◆ Material for this task ◆

# # # # # # #

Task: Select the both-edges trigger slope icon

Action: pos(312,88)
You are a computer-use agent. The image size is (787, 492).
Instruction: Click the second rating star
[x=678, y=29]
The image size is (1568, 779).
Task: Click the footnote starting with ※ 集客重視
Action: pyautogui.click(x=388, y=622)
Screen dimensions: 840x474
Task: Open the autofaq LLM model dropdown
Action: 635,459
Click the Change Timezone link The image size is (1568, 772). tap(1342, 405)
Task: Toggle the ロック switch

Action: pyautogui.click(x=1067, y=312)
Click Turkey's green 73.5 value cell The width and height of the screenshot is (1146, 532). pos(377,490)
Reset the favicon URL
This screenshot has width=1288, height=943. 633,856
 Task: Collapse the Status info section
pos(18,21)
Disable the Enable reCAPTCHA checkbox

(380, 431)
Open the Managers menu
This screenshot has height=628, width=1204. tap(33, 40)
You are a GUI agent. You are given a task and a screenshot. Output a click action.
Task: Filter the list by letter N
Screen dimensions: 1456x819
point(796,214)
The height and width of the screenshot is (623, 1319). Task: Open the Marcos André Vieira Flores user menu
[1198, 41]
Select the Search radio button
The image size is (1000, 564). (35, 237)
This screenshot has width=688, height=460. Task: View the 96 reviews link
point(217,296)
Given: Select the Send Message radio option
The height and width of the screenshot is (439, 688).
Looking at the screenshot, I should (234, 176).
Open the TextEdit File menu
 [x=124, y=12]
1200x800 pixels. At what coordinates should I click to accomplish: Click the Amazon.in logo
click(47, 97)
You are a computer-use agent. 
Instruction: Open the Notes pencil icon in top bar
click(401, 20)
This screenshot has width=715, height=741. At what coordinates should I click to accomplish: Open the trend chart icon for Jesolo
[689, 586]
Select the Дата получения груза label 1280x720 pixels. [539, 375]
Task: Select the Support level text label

# # # # # # #

◆ Task goal ◆
Reproduce the items verbatim, starting at the line containing "You are a GUI" and ending at the last line of the items.

◆ Expected answer ◆
You are a GUI agent. You are given a task and a screenshot. Output a click action.
Task: Filter the list by letter N
Screen dimensions: 1456x819
point(796,214)
The height and width of the screenshot is (623, 1319). Task: Open the Marcos André Vieira Flores user menu
[1198, 41]
Select the Search radio button
The image size is (1000, 564). (35, 237)
This screenshot has width=688, height=460. Task: View the 96 reviews link
point(217,296)
Given: Select the Send Message radio option
The height and width of the screenshot is (439, 688).
Looking at the screenshot, I should (234, 176).
Open the TextEdit File menu
 [x=124, y=12]
1200x800 pixels. At what coordinates should I click to accomplish: Click the Amazon.in logo
click(47, 97)
You are a computer-use agent. 
Instruction: Open the Notes pencil icon in top bar
click(401, 20)
This screenshot has width=715, height=741. At what coordinates should I click to accomplish: Open the trend chart icon for Jesolo
[689, 586]
Select the Дата получения груза label 1280x720 pixels. [539, 375]
Task: Select the Support level text label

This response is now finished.